The headline on the CBO's regular June budget update was bad enough, as it forecast a $134 billion jump in the deficit in 2017, up to $693 billion, which would be the highest yearly deficit since 2012.
The reason for that forecast was mainly because of something that had been noticed earlier in the year, that tax collections at the federal level are down - the CBO estimates they are $89 billion below what had been expected.
"Surprisingly weak tax collections since then have led the agency to lower its projection of revenues by $89 billion," the CBO reported.
The rest of the deficit increase comes from increases that CBO says are taking place in loan and loan guarantee programs which are already on the books - to the tune of $45 billion.

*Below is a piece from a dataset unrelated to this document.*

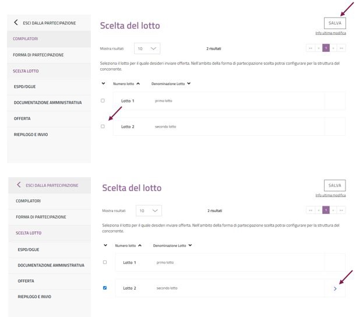Open DOCUMENTAZIONE AMMINISTRATIVA in lower sidebar
Screen dimensions: 356x317
(x=51, y=265)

Why are tax revenues slowing? The CBO really didn't have an answer, as it projected that revenues from "individual income taxes are expected to fall by 0.2 percentage points of GDP."
Often something like that would be an indicator of a lack of economic growth, but some have argued this may be related to more wealthy taxpayers not making large estimated tax payments, hoping that major tax cuts are approved this year by the Congress. There is no hard evidence to back up that assertion.
As for the level of the deficit, $693 billion would be a big jump from the $585 billion deficit in 2016 - a 23% increase.
Here is what the federal deficit has done in the last 10 years:
2007 - $161 billion
2008 - $459 billion
2009 - $1.413 trillion
2010 - $1.294 trillion
2011 - $1.300 trillion
2012 - $1.087 trillion
2013 - $679 billion
2014 - $485 billion
2015 - $438 billion
2016 - $585 billion
Like 2016, the 2017 deficit seems to be going in the wrong direction.